— Aim of the task —
Each line from the one holding "The image size is (834, 1054)." through the end of the records should be returned exactly, while pictures are skipped.

[Collection entries]
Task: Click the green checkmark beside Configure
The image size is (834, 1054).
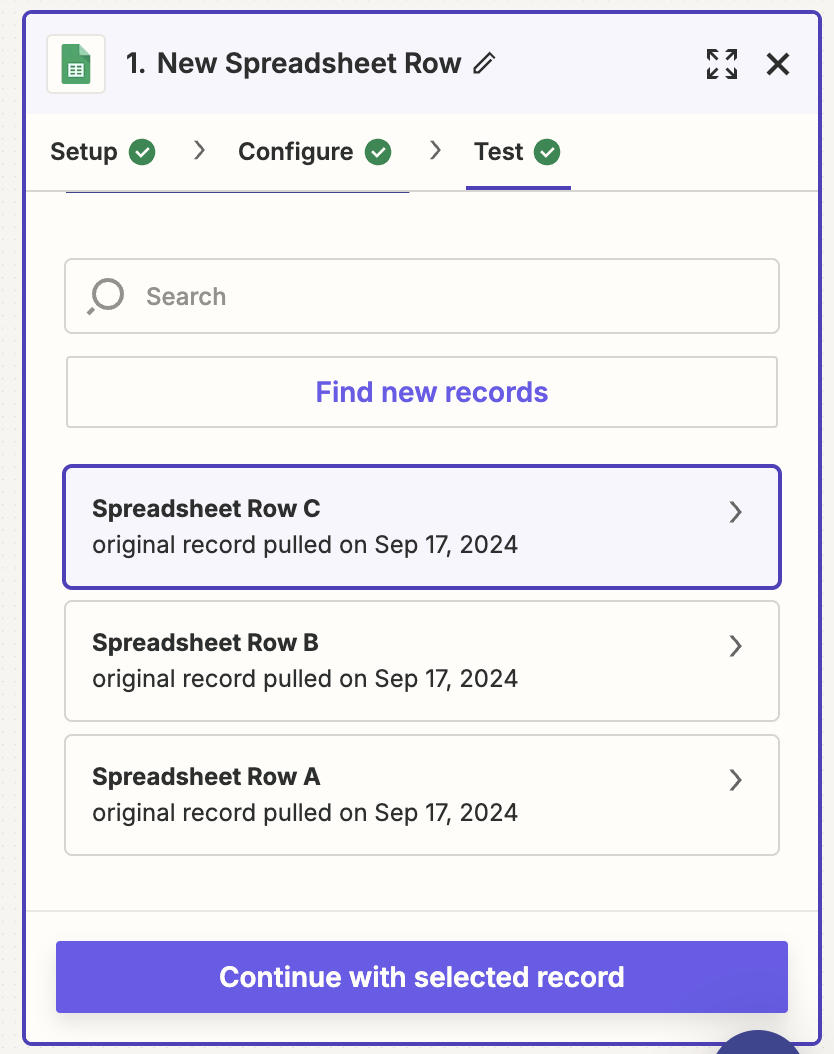Action: click(377, 152)
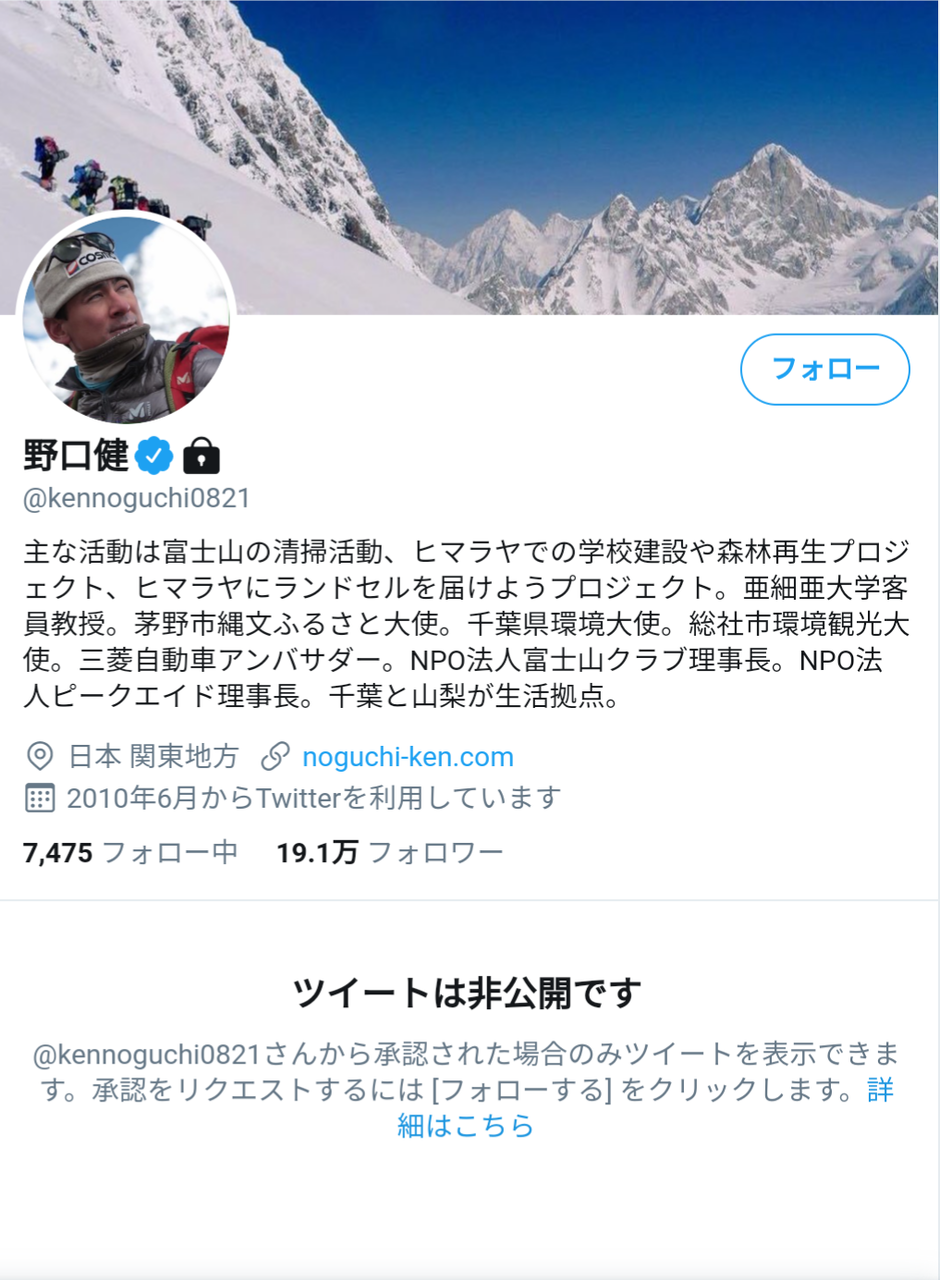The height and width of the screenshot is (1280, 940).
Task: Open the 19.1万 フォロワー followers list
Action: coord(390,853)
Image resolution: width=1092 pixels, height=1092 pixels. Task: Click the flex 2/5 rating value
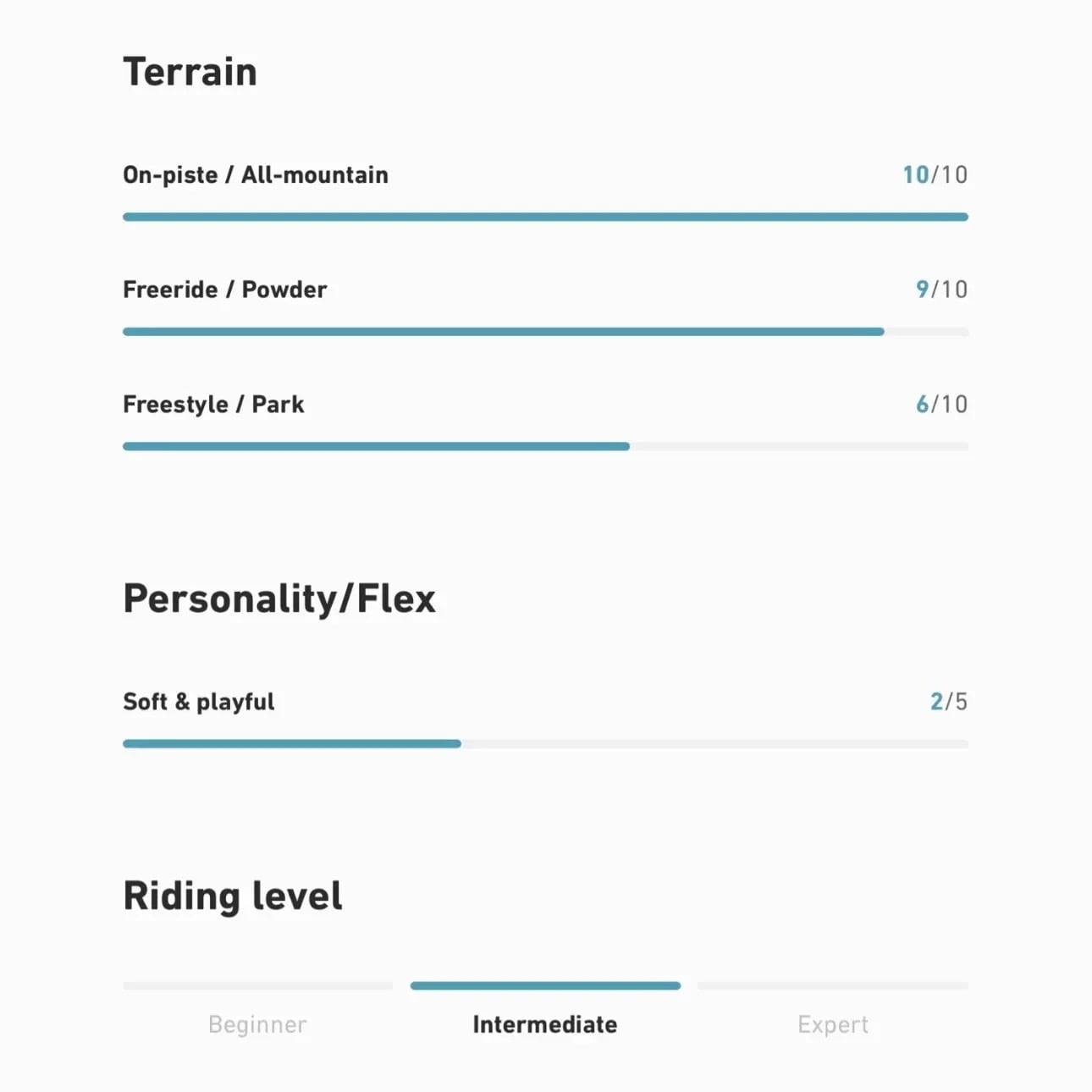tap(948, 702)
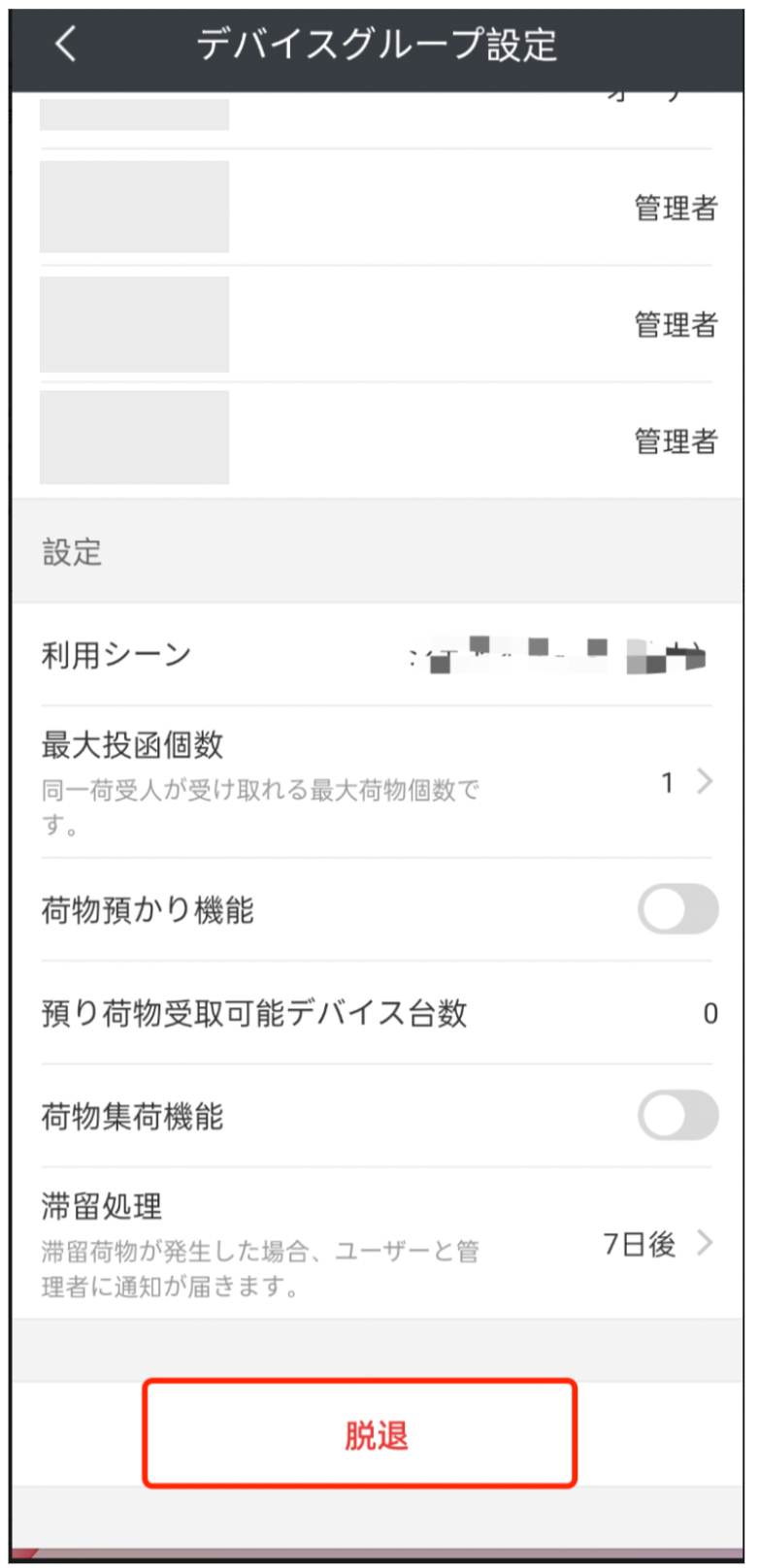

— Output below —
The image size is (834, 1054).
Action: click(377, 152)
The height and width of the screenshot is (1280, 940).
Task: Open the 19.1万 フォロワー followers list
Action: coord(390,853)
Image resolution: width=1092 pixels, height=1092 pixels. Task: Click the flex 2/5 rating value
tap(948, 702)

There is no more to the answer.